Microsoft's preview of Office 2013 has been available for a download here (I finally downloaded it this week. More on that later.), and the company also disclosed some pricing for it and for consumer and small business packaging plans for Office 365 this week. The verdict? Microsoft is pushing its cloud-based suite to the lower end of the market in a direct sales play. A company spokeswoman confirmed to MSPmentor that no information was yet available for the release of Office 365 Open, the MSP play that would enable managed services providers to include 365 in their single bill to customers. There's some speculation that solution won't be released until next summer.

Indeed, in its blog post this week announcing the Office 365 small business and consumer pricing and details, Microsoft says: "In the coming months, we'll share information about Office 365 Enterprise and other business offerings," with no mention of Office 365 Open by name.
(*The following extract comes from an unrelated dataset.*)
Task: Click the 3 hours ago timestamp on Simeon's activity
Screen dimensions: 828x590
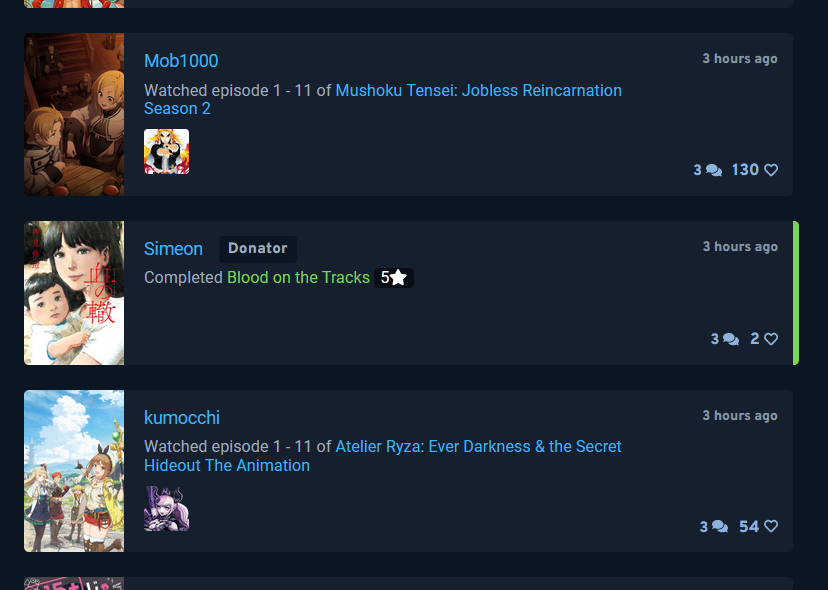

Meanwhile, Microsoft has raised the pricing for various perpetual licenses of Office 2013 while making the prices of Office 365 a pretty compelling option for consumers and small businesses, leading to predictions that Office 365 will swallow the desktop suite.  Here's the rundown on pricing for the Office 365 packages.

Small Business

The Office 365 Small Business Premium package is priced at $12.50 per month per user and billed on an annual basis ($149.99 a year). A free 30 day trial will be available online.

Microsoft says the Office 365 Small Business Premium package is designed for organizations with 1-10 employees and each user gets Word, Excel, PowerPoint, OneNote, Outlook, Access, and Publisher plus Lync.  Individual users can use the suite on up to five PCs or Macs. Pricing includes a 25 GB Outlook mailbox, shared calendar, contact manager, scheduling and task-list tools.

Also included is 10 GB of cloud storage for the organization plus 500 MB per user. Organizations can also host online meetings with both audio and video, one-click screen sharing and HD video conferencing supported. Also included in the pricing is hosting, set up and maintenance of a public-facing website.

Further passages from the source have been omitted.